The original Iraqi Dadvan Yousuf became known as the "crypto prodigy" of Switzerland in 2021 due to widespread media coverage. Now, law enforcement authorities are taking action against the young crypto investor, who is alleged to have illegally acquired and transferred millions of francs abroad.
Self-proclaimed bitcoin millionaire Dadvan Yousuf is accused of deceiving investors by presenting himself as a successful crypto millionaire in national and international media. According to an investigative report by SRF, he is alleged to have persuaded investors to purchase his own cryptocurrency without actually intending to implement the project. Yousuf is alleged to have transferred the supposed illegal proceeds to accounts in Liechtenstein and invested some of the profits in cryptocurrencies.

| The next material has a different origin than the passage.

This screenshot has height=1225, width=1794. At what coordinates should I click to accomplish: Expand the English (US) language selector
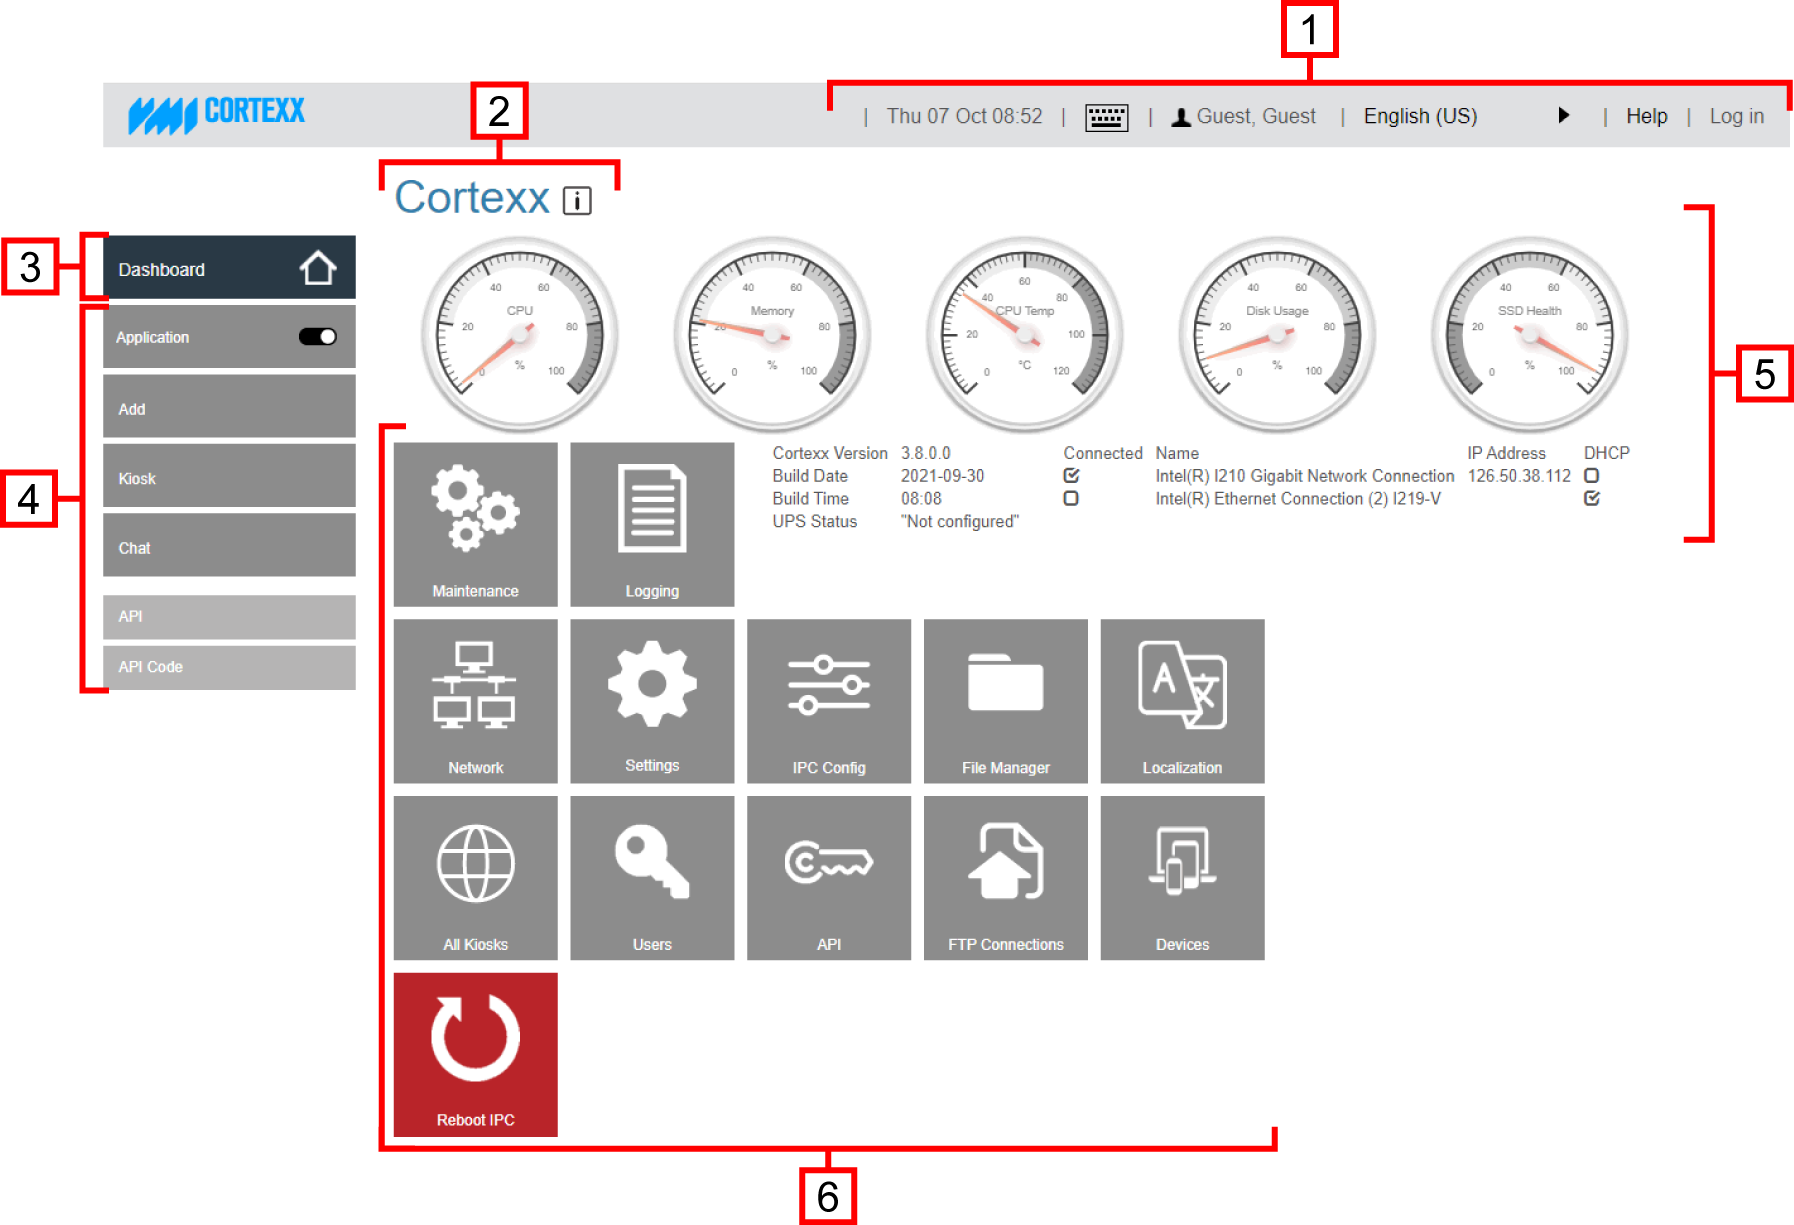click(x=1420, y=116)
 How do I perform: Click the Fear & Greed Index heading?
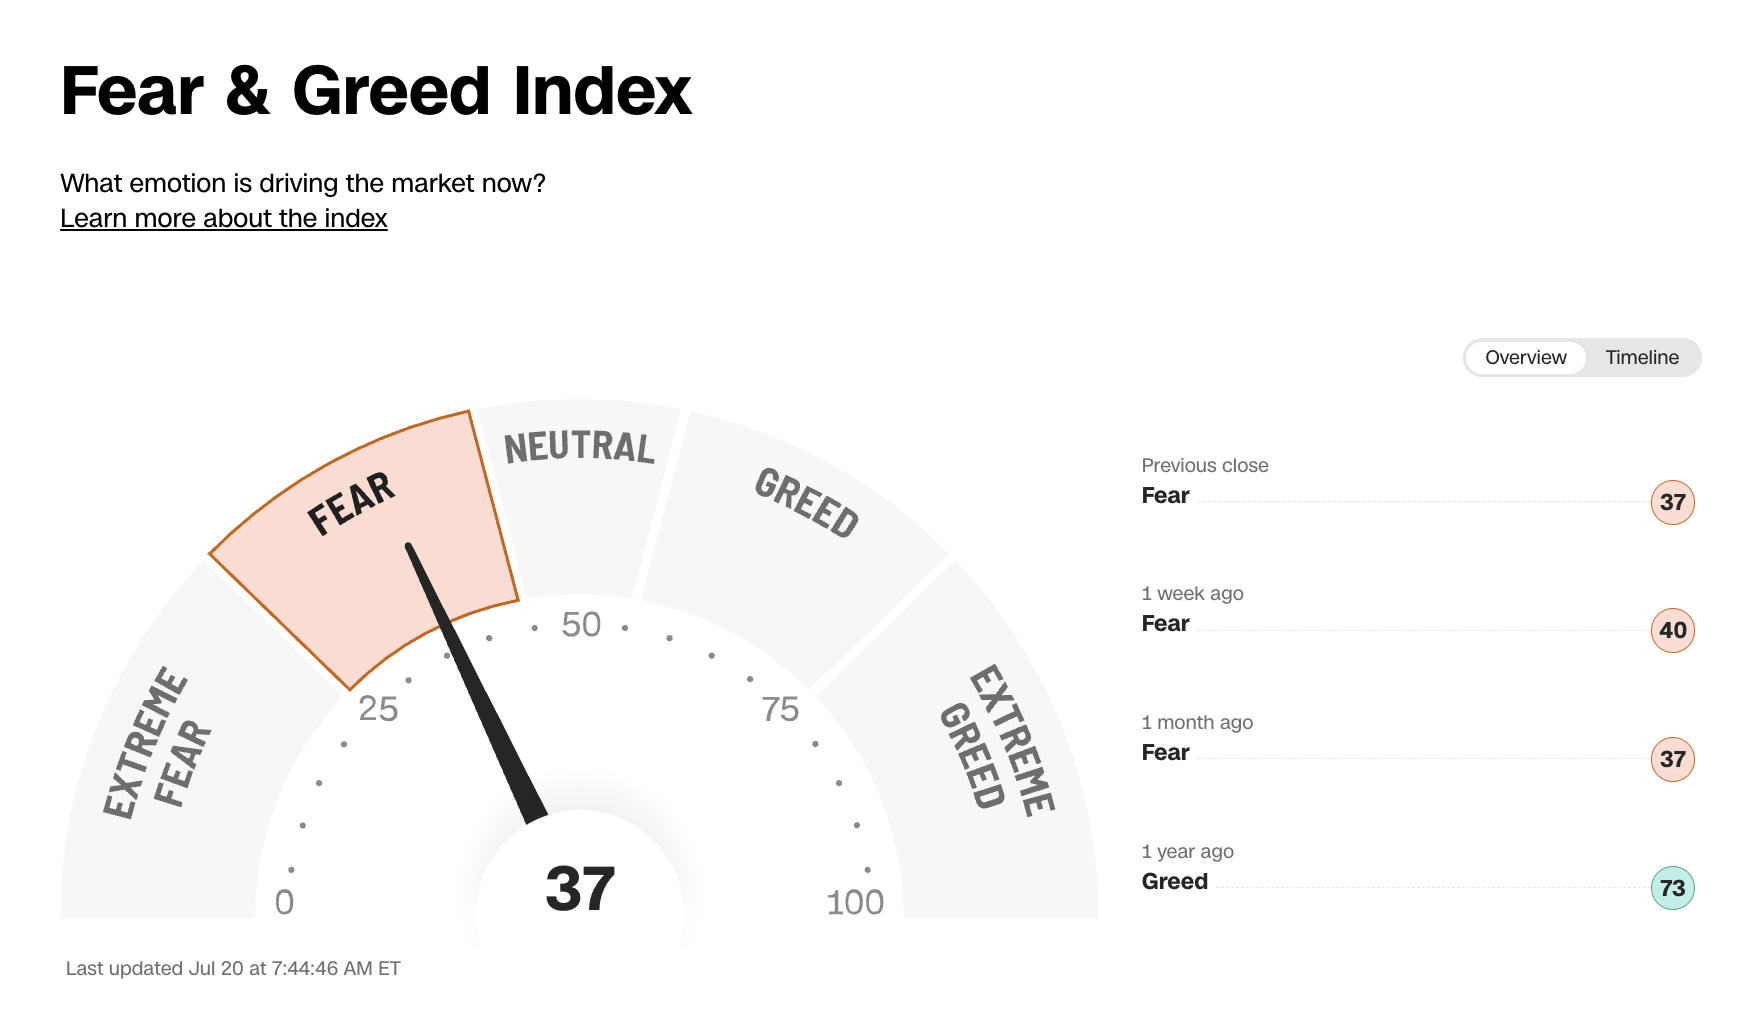pyautogui.click(x=376, y=91)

From refugee child to crypto celebrity
The incredible story of Dadvan Yousuf first reached a wide audience in 2021 through an interview with NZZ. Under the title of "crypto sorcerer," Yousuf described his alleged rise from the depths of Kurdistan. His only goal from the age of 11 was to escape poverty, so he saved every franc and actively traded it on the crypto markets. Within a year, his fortune had risen from a few francs to six figures.
Further strategic investments - including in Ether (ETH) - allowed him to make the leap to "self-made millionaire." Using a self-created algorithm, he had already automated the entire crypto trade. And he wanted to make this knowledge available to everyone. His contribution to fighting poverty was to allow everyone to invest in his own cryptocurrency called "Dohrnii" to also rise to wealth. However, when SRF uncovers suspicious crypto transactions a year later, Dadvan Yousuf sues the media company for 10 million CHF.
A set-up fraud?
According to court documents published by the Federal Criminal Court, the 22-year-old is accused of defrauding investors through a system that involved actively and deliberately misleading a large national and international audience through various media outlets. The documents allege that the man moved the proceeds from the alleged crime to accounts in Liechtenstein and invested some of the money in cryptocurrencies via a platform in the United States.
The investigation was launched by the Bern prosecutor's office after receiving a suspicious activity report in spring 2021, which was later followed by additional reports. The indictment states that the money laundering reporting office discovered indications of potential investment fraud. Despite a request from the cantonal authorities, the Federal Criminal Court did not intervene. There were still too many questions and further investigations were needed to determine jurisdiction definitively.